Прокофьеву и Шостаковичу посвящается

Выпуск №5-195/2017, Мир музыки

Прокофьеву и Шостаковичу посвящается

 Нынешний год в мире отечественной музыки - дважды юбилейный: это год 125 летия со дня рождения С.С. Прокофьева и 115 летия со дня рождения Д.Д. Шостаковича. Московские театры, разумеется, не могли обойти эти знаменательные даты и представили целую галерею работ двух великих мэтров советской музыки. На сцене Большого театра появилась «Катерина Измайлова» Д.Д. Шостаковича во второй редакции оперы. Музыкальный театр им. К.С. Станиславского и Вл.И. Немировича-Данченко представил новую версию едва ли не самой популярной оперы С.С. Прокофьева «Любовь к трем апельсинам», Камерный музыкальный театр им. Б.А. Покровского реконструировал свой выдающийся спектакль «Век DSCH» под новым названием «Мракобесы. Симфония отчаяния», а театр «Новая опера» объединил в своем новом спектакле сразу две камерные оперы обоих композиторов: «Маддалену» С. Прокофьева и «Игроки» Д. Шостаковича.

Любимое детище Дмитрия Шостаковича опера «Леди Макбет Мценского уезда», созданная композитором в 1932 году, стала испытанием для своего создателя: пройдя сквозь препоны сталинского режима, она преобразовалась в 1960-х в сочинение с названием «Катерина Измайлова» во второй редакции. Несмотря на то, что первая редакция очевидно именно по причине противостояния ценностям советской власти на сегодняшних оперных сценах пользуется большей популярностью, главный дирижер Большого Туган Сохиев в новом спектакле театра выбрал вторую редакцию. И дело не в позиционировании себя в пику моде, а в пристрастии дирижера к творчеству позднего Шостаковича, ставящего в «Катерине Измайловой» акценты не на эротическом натурализме и чувственных инстинктах, а на подлинном трагизме и философском обобщении, на смягчении резких контрастов в пользу музыкальной обобщенности, симфоничности.

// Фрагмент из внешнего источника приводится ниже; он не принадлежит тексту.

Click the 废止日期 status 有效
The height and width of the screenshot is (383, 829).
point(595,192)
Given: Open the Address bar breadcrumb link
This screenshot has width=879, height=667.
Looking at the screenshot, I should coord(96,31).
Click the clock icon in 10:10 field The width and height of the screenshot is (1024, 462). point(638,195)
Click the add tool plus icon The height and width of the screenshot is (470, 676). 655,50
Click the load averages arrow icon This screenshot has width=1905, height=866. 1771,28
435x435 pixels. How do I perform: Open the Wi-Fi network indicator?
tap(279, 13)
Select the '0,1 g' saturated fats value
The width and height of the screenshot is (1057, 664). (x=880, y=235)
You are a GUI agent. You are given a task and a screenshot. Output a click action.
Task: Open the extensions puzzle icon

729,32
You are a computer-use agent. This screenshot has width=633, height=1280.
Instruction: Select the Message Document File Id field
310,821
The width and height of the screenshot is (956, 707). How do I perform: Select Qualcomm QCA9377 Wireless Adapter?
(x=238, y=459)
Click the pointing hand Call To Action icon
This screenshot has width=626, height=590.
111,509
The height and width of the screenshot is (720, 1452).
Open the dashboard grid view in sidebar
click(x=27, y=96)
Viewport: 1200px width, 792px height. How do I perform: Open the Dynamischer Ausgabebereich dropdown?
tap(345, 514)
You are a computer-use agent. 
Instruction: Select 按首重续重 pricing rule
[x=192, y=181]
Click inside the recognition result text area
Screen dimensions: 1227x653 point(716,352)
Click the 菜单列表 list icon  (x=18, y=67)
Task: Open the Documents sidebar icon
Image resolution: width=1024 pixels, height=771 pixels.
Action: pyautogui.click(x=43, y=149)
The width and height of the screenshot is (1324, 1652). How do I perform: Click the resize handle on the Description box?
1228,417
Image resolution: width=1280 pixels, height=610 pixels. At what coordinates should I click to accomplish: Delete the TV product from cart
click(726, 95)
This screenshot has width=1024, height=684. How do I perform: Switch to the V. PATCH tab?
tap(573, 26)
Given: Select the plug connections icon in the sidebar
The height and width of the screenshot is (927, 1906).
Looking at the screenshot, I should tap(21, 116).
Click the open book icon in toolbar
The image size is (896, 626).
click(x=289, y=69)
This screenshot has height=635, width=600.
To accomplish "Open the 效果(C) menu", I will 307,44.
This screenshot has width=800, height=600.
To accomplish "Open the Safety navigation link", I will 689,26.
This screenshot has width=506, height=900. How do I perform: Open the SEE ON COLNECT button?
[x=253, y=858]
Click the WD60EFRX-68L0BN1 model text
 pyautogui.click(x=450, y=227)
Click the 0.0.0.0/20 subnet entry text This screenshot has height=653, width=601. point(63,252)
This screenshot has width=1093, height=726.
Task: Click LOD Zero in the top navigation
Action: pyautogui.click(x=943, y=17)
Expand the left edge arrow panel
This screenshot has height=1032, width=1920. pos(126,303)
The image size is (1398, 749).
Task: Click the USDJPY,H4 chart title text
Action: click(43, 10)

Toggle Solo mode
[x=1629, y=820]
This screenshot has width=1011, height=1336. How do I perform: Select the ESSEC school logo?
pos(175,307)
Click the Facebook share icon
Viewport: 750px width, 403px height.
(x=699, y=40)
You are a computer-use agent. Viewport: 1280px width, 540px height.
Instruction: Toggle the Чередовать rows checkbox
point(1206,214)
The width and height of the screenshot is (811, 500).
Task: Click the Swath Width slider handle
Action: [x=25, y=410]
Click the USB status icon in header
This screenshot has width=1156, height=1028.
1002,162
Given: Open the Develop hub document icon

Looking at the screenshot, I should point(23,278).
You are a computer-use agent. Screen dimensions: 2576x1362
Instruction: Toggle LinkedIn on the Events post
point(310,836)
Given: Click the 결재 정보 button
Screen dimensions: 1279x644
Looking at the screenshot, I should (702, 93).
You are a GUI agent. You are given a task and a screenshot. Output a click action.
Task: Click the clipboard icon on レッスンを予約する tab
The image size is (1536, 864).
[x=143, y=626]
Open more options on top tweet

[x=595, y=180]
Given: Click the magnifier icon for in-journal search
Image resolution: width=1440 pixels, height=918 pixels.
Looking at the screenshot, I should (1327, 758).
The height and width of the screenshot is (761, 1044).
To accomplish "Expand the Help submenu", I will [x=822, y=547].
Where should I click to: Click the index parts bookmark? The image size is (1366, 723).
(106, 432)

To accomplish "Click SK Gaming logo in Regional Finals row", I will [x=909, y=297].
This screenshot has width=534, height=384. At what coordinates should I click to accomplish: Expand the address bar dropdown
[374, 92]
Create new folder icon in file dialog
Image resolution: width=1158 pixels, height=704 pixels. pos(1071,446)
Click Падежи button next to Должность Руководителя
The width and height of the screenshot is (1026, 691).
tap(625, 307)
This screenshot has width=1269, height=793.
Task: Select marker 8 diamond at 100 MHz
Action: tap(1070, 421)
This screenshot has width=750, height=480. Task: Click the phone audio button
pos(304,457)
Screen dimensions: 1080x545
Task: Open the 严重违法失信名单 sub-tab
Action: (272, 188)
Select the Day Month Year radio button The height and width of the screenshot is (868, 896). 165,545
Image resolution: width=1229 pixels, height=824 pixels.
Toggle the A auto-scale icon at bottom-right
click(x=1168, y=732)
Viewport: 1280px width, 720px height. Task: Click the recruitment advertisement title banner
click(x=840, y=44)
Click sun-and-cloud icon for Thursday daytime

Туган Сохиев, ведущий спектакль на одном дыхании, подчиняет тонко прописанные в звучании оркестровые детали единой линии развития, а музыкальную драматургию строит на движении от преступления (в двух первых актах) к наказанию (в третьем и четвертом актах) со смысловыми кульминациями в начале 5-й картины (оркестровая пассакалия после убийства свекра, пронизанная трагизмом и ужасом) и в конце 9-й (ариозо Катерины «В лесу, в темной чаще есть озеро», передающее оцепенение и отчаяние).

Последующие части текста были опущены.